(Beginning of Dataset extract)

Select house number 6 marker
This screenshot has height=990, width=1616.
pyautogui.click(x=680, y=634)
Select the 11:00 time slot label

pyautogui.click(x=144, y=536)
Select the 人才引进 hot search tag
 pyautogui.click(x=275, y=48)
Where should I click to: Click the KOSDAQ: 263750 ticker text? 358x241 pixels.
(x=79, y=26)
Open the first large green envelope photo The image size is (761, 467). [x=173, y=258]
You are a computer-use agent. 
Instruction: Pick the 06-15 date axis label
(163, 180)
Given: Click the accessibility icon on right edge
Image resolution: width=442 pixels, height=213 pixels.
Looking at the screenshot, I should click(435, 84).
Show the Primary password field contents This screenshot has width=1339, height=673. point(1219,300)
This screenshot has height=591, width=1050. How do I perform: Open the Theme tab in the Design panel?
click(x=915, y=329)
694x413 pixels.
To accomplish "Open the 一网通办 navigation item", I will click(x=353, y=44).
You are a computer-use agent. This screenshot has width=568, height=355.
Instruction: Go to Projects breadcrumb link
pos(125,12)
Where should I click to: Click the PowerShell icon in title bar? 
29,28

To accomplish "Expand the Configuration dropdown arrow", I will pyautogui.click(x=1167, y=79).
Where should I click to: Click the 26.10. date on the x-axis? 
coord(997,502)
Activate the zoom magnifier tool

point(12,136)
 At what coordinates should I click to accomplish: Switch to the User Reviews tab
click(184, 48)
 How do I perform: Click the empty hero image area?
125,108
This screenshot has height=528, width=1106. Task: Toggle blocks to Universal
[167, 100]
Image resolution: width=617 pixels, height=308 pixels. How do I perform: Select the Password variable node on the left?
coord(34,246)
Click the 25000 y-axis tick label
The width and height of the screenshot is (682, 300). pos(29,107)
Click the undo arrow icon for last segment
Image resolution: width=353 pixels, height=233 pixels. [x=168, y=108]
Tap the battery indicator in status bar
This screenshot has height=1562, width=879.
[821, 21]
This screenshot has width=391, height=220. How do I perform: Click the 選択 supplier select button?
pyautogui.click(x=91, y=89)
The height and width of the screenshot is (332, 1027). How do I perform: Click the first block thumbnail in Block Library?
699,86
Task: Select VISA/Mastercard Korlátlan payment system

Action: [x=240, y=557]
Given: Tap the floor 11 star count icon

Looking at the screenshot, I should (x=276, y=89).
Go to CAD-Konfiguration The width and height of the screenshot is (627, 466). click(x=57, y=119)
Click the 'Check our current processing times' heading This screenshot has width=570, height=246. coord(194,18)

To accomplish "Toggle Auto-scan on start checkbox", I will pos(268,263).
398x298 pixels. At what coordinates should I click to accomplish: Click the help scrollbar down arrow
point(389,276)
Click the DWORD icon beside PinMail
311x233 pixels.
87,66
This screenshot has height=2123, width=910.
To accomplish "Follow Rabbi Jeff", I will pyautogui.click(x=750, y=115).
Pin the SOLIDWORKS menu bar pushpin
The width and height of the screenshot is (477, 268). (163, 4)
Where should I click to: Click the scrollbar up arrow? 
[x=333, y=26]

(End of Dataset extract)

> [Work order]
Quote the material exactly, leaving nothing out.

> [Exercise output]
Select house number 6 marker
This screenshot has height=990, width=1616.
pyautogui.click(x=680, y=634)
Select the 11:00 time slot label

pyautogui.click(x=144, y=536)
Select the 人才引进 hot search tag
 pyautogui.click(x=275, y=48)
Where should I click to: Click the KOSDAQ: 263750 ticker text? 358x241 pixels.
(x=79, y=26)
Open the first large green envelope photo The image size is (761, 467). [x=173, y=258]
You are a computer-use agent. 
Instruction: Pick the 06-15 date axis label
(163, 180)
Given: Click the accessibility icon on right edge
Image resolution: width=442 pixels, height=213 pixels.
Looking at the screenshot, I should click(435, 84).
Show the Primary password field contents This screenshot has width=1339, height=673. point(1219,300)
This screenshot has height=591, width=1050. How do I perform: Open the Theme tab in the Design panel?
click(x=915, y=329)
694x413 pixels.
To accomplish "Open the 一网通办 navigation item", I will click(x=353, y=44).
You are a computer-use agent. This screenshot has width=568, height=355.
Instruction: Go to Projects breadcrumb link
pos(125,12)
Where should I click to: Click the PowerShell icon in title bar? 
29,28

To accomplish "Expand the Configuration dropdown arrow", I will pyautogui.click(x=1167, y=79).
Where should I click to: Click the 26.10. date on the x-axis? 
coord(997,502)
Activate the zoom magnifier tool

point(12,136)
 At what coordinates should I click to accomplish: Switch to the User Reviews tab
click(184, 48)
 How do I perform: Click the empty hero image area?
125,108
This screenshot has height=528, width=1106. Task: Toggle blocks to Universal
[167, 100]
Image resolution: width=617 pixels, height=308 pixels. How do I perform: Select the Password variable node on the left?
coord(34,246)
Click the 25000 y-axis tick label
The width and height of the screenshot is (682, 300). pos(29,107)
Click the undo arrow icon for last segment
Image resolution: width=353 pixels, height=233 pixels. [x=168, y=108]
Tap the battery indicator in status bar
This screenshot has height=1562, width=879.
[821, 21]
This screenshot has width=391, height=220. How do I perform: Click the 選択 supplier select button?
pyautogui.click(x=91, y=89)
The height and width of the screenshot is (332, 1027). How do I perform: Click the first block thumbnail in Block Library?
699,86
Task: Select VISA/Mastercard Korlátlan payment system

Action: [x=240, y=557]
Given: Tap the floor 11 star count icon

Looking at the screenshot, I should (x=276, y=89).
Go to CAD-Konfiguration The width and height of the screenshot is (627, 466). click(x=57, y=119)
Click the 'Check our current processing times' heading This screenshot has width=570, height=246. coord(194,18)

To accomplish "Toggle Auto-scan on start checkbox", I will pos(268,263).
398x298 pixels. At what coordinates should I click to accomplish: Click the help scrollbar down arrow
point(389,276)
Click the DWORD icon beside PinMail
311x233 pixels.
87,66
This screenshot has height=2123, width=910.
To accomplish "Follow Rabbi Jeff", I will pyautogui.click(x=750, y=115).
Pin the SOLIDWORKS menu bar pushpin
The width and height of the screenshot is (477, 268). (163, 4)
Where should I click to: Click the scrollbar up arrow? 
[x=333, y=26]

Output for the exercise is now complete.